Clean URL Structure Is a 9-Point Citation Advantage
This one is almost too straightforward.
Pages with natural language URL slugs (something like /why-chatgpt-cites-pages/) had an 89.78% citation rate. Pages with cryptic, auto-generated URL structures came in at 81.11%.
That’s a gap of nearly 9 percentage points. For something you can fix in under a minute per page.
If you’re still using query-string URLs or random ID-based slugs, this is the clearest, low-effort, high-impact fix in the entire study.
The Average Cited Page Is About 500 Days Old
This was the finding that stopped our CCO, Kyle Christensen, mid-conversation when I shared the study with the team. His exact response: “500 days old for the average cited page?! That’s crazy.”
It’s also the most important strategic signal in the study.
ChatGPT isn’t chasing recency. It’s rewarding content that has established itself over time, built authority, and proven its staying power in search. The average cited page is roughly a year and a half old. That’s not a coincidence; it reflects how the model is weighing trust.
The exception is news content, where freshness is a tiebreaker. Cited news pages average around 200 days old, versus 300 for non-cited. If you’re publishing time-sensitive coverage, speed still matters.
For everything else, depth and durability win.
The Fundamentals Didn’t Change.

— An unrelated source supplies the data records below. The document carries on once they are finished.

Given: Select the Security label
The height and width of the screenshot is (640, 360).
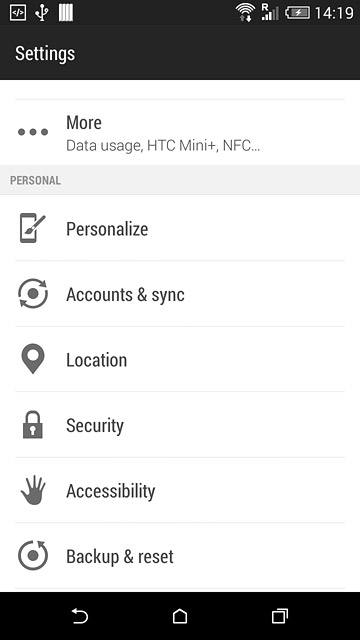Looking at the screenshot, I should pyautogui.click(x=95, y=425).
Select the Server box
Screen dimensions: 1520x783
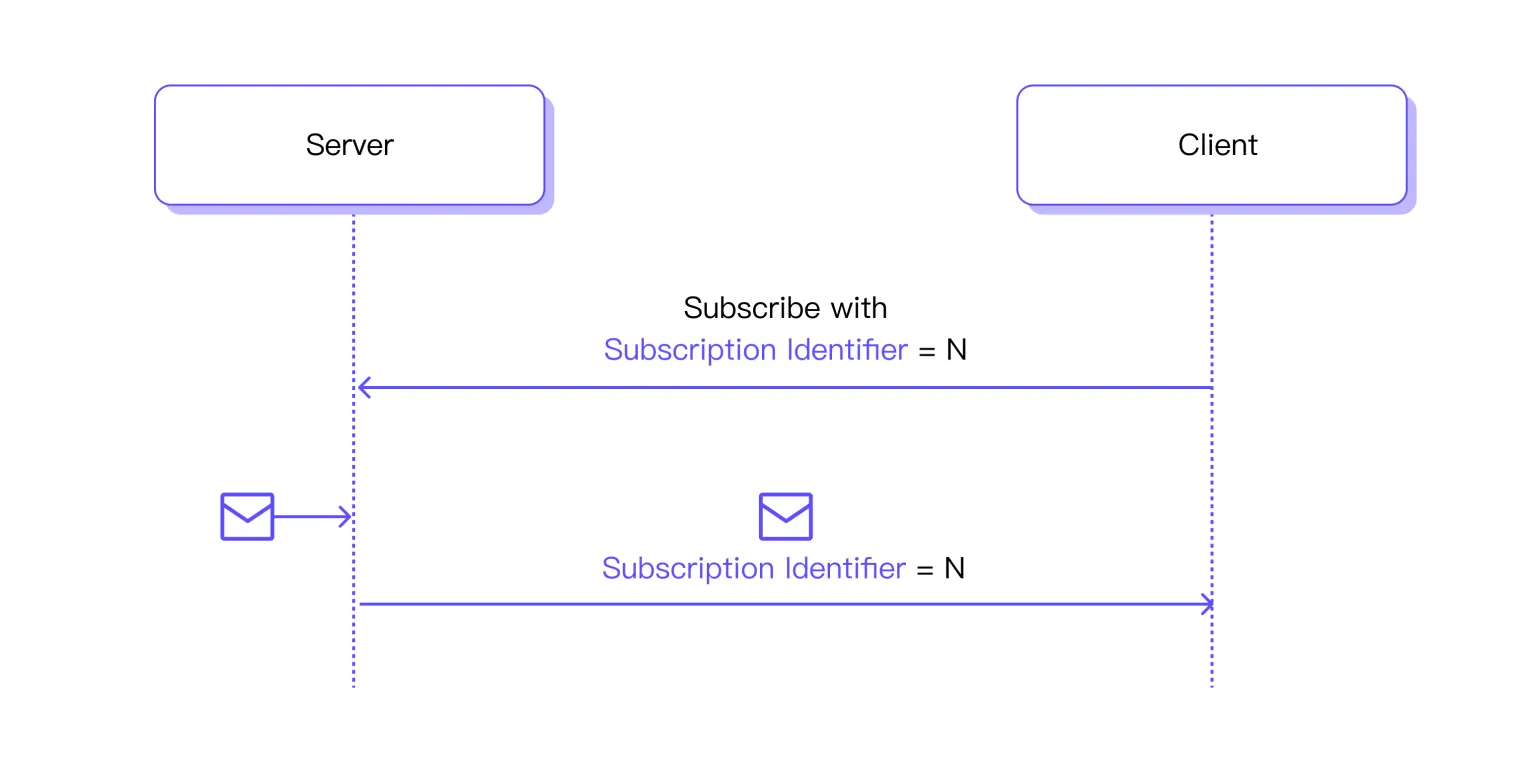(350, 145)
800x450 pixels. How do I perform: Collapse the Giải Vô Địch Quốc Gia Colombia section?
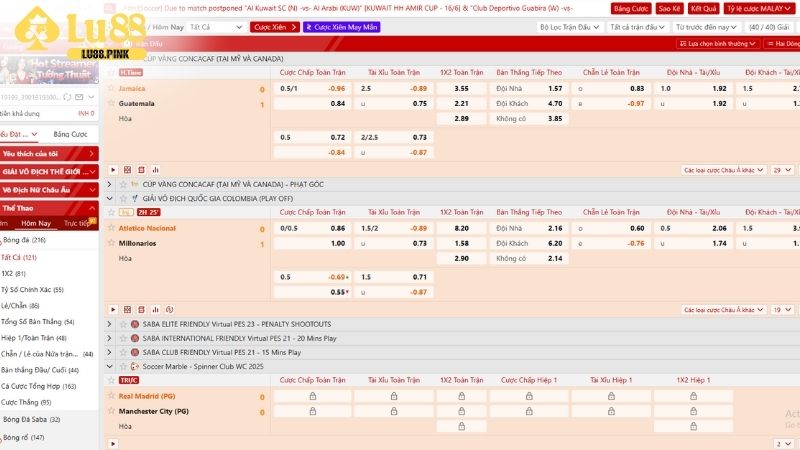pos(111,198)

The Urgency Did.
I’ve been in marketing long enough to remember when the conversation was about keyword density and meta description character limits. What this study tells us about getting cited by the most advanced AI currently in wide deployment is… basically the same thing.
Ranking in search drives 88% of citations. Semantically relevant titles influence whether you get selected. Clean URL structure correlates with higher citation rates. Comprehensive, maintained content outlasts the quick-hit stuff.
The tools are different. The principles are the same ones that have always mattered.
This is actually useful information if you’re explaining AI search visibility to clients who think they need an entirely new strategy. They probably don’t. They need to execute the existing strategy well and understand a few additional layers on top of it.
What to Do with This
Ranking is still the primary lever. There’s no shortcut here. If your content isn’t in the search index at a competitive position, ChatGPT isn’t looking at it. SEO fundamentals remain the foundation.
Audit your titles for semantic depth. Not keyword stuffing. Genuine alignment with the questions behind the questions. Think about what sub-queries an AI would generate to answer a broad prompt, then check whether your titles actually address those.
Fix your URL slugs. Descriptive, natural language slugs consistently outperform auto-generated or ID-based structures. This is one of the easiest audits you can run on existing content.
Stop chasing freshness for its own sake. Publish authoritative, comprehensive content and maintain it. A well-maintained page that’s 18 months old is outperforming new content in citation rates. That’s the data.
Use Reddit intentionally. Reddit shapes the contextual understanding that ChatGPT uses when evaluating your topic area, even when it doesn’t cite Reddit directly. Establishing genuine topical authority in relevant communities is worth doing. Just don’t expect it to show up as a citation.
Audit for citability, not just traffic. Look at your top-ranking pages. Are the titles semantically rich enough to match the sub-questions an AI would generate? Are the URLs clean? Is the content comprehensive enough to actually answer those sub-questions? Small updates to existing pages can have a disproportionate impact here.
The Takeaway
AI citation isn’t a new game with entirely new rules. It’s search, with an additional semantic filtering layer on top of it.
The pages getting cited are the ones whose titles align with the questions ChatGPT is asking behind the scenes, and that surface through the right retrieval channel, which, 88% of the time, is the same general search index you’ve been optimizing for all along.
If you’ve been doing SEO correctly, you’re most of the way there. If you haven’t, this is one more reason to start, and now you know exactly which parts of the foundation matter most.